Fethullah Gülen Hocaefendinin avukatı Nurullah Albayrak Her türlü eleştiri ve öneriye çok acımasız da olsa hep açık olduklarını söyledi. Albayrak "Eleştiriyi sineye çekiyoruz. Açık hakaret, kin ve nefret varsa o zaman mahkeme yoluna başvuruyoruz. Zaten bunu yapmazsak daha sonra yazılanların doğru olduğu algısı oluşacak. Yanlış anlaşıldım diyenlere, özür dileyenlere dava açmadık, açmıyoruz. Niyet kötü değilse zaten her önümüze gelene dava açalım diye bir saplantımız yok." dedi.
Albayrak'ın merak edilen sorulara verdiği cevaplardan bazıları şöyle:
-Herkese dava açıyorlar mı?
''Dava açıldığında haklıysanız gelin mahkemede ben şu delillerle haklıyım deyin masrafını biz ödüyoruz. Bize, biz Fethullah Gülen Hocaefendi'yi kastetmedik, ya da adını hiç kullanamadık diyorlar; Öyleyse zaten sıkıntı yok. Ancak hukuk devleti ve özgür basının olduğu hiç bir ülkede bu tür haberler normal karşılanmaz.
-Davaların masrafları nasıl karşılanıyor?
''Hocaefendi mali hesap verme ve şeffaflık açısından herkesten daha şeffaftır. Bir tane hesabı var; bütün kasetlerinin, kitaplarının telif ücreti oraya yatırılıyor. Yıllardır bütün hareketlilik o hesap üzerinden oluyor yani mali anlamda iyi niyetli olmayanlar adil davranmıyor. Mahkeme ve davaların bütün masrafları, bir lira dahil, Hocaefendinin bu hesabından yapılıyor. Hiç kimsenin bir katkısı yok. Hocaefendinin mali hesabı yıllardır şeffaf ve açık''
-Malikane de mi kalıyor?
''Bu konu aslında çok iyi biliniyor. Hocaefendi iki katlı bir evin üst katında bir odada yaşıyor. Yan tarafındaki salonla odası arasında geçiyor Hocaefendinin hayatı. Niyet doğru olmadığından dolayı 'malikanede yaşıyor' haberleri yapılıyor. Kendi içlerinde çıkmaza giriyorlar, mesela bir gazete 'Hocaefendinin şu kadar mal varlığı var' diyor. Sonra da bu kadar mahkeme masrafını nereden karşılıyor diyor. Hocaefendi parasız pulsuz hayatıyla gurur duyan bir insan. Tüm talebelerine ve arkadaşlarına da bunu tavsiye ediyor.''
Konuyla ilgili Abdullah Abdulkadiroğlu da bir yorumda bulunarak "Hocaefendiyi ziyarete gidip gelen şimdinin yandaş medya yazarı arkadaşlar, bizzat bize gelip orada bir insanın yaşaması mümkün değil diyorlardı. Aslında hepsi biliyor Hocaefendinin nasıl bir hayat yaşadığını" dedi.

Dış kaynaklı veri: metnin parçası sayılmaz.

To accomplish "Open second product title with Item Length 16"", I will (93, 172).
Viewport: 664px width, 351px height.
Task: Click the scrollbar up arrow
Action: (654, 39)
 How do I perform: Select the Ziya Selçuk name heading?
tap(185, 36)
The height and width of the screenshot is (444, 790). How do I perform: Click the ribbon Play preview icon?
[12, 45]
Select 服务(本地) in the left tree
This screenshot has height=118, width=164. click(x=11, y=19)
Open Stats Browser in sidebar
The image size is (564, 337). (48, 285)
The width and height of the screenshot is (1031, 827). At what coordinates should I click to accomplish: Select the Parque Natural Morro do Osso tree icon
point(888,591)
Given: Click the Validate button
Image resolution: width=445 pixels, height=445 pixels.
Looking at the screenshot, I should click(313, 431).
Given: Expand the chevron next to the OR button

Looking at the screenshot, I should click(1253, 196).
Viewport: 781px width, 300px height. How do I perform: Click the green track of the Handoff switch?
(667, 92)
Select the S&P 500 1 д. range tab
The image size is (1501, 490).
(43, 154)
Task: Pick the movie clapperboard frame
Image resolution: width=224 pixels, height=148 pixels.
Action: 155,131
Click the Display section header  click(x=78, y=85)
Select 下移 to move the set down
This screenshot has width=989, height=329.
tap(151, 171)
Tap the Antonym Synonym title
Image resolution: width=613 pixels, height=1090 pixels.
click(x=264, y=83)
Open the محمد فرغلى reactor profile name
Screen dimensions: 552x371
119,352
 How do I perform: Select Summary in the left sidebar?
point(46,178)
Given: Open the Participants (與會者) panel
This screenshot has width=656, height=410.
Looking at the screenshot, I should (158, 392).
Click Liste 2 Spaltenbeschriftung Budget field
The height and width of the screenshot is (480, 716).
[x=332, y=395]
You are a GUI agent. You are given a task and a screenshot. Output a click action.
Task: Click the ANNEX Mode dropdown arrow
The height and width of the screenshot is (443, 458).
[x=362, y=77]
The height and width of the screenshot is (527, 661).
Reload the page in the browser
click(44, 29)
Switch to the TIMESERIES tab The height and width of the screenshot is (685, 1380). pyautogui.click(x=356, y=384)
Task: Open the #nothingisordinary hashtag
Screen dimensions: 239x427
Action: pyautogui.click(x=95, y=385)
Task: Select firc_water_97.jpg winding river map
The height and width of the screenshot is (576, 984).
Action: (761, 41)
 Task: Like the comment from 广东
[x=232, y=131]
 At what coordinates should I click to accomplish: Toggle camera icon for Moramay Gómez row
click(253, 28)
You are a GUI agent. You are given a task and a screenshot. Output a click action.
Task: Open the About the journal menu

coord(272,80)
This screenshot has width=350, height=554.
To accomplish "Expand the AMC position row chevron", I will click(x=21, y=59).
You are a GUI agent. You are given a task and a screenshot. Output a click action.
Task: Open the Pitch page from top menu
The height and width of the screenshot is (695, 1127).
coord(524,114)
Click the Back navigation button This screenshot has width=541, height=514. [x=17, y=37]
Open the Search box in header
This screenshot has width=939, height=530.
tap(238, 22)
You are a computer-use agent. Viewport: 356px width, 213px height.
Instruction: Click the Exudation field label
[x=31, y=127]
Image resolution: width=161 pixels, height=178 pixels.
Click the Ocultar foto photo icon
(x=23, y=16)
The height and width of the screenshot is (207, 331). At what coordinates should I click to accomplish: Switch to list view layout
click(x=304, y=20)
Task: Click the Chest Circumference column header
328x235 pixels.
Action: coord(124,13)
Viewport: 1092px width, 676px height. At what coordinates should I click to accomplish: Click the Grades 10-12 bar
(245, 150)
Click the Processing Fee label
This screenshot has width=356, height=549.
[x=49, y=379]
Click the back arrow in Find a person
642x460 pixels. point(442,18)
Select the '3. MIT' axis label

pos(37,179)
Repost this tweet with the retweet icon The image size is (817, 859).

Avukat Mehmet Kasap "Şimdi bütün bu haberleri yapan gazetecilerin hemen hemen hepsi Hocaefendinin yaşadığı yeri gördü ama yine de yazıyorlar" diyerek konunun altını çizdi.
-İade meselesiyle ilgili hukuki durum nedir?
''İade siyasi bir mesele değil, hukuki bir mesele. Bize itibar etmiyorsanız açın Adalet Bakanlığın'dan bakın. Bir kere iade ile ilgili hiç bir yasal girişim yok. Bir başvuru yok. Ayak üstü görüşüldüğü söylendi ama ABD bunu yalanladı. Gazete haberleriyle, hukuki işlem yapılmaz. Bunun örneğini geçtiğimiz günlerde bir Türk subayı yaşadı. Kuveytli diplomatlarca dövüldü. Her türlü şahit ve delil mevcut olmasına rağmen mahkeme kararı olmadan kendi vatandaşınıza yapılan muameleye müdahale edemiyorsunuz, bu kişileri sınır dışı edemiyorsunuz. Yani iadeyle ilgili dosya hazırlasalar bile önce mahkemeye gidiyor. Dosya inceleniyor ve bizi dinliyorlar. Daha sonra mahkeme iade kararını gerçekleştirip gerçekleştiremeyeceğine karar veriyor. Fakat iade meselesinin süreci hukuki bir mesele olmasına rağmen hükümetin iade talebi baştan aşağı siyasi. Dolayısıyla dava açsanız dahi bu süreç siyasi bir süreç; ABD'de bu böyle algılanacak.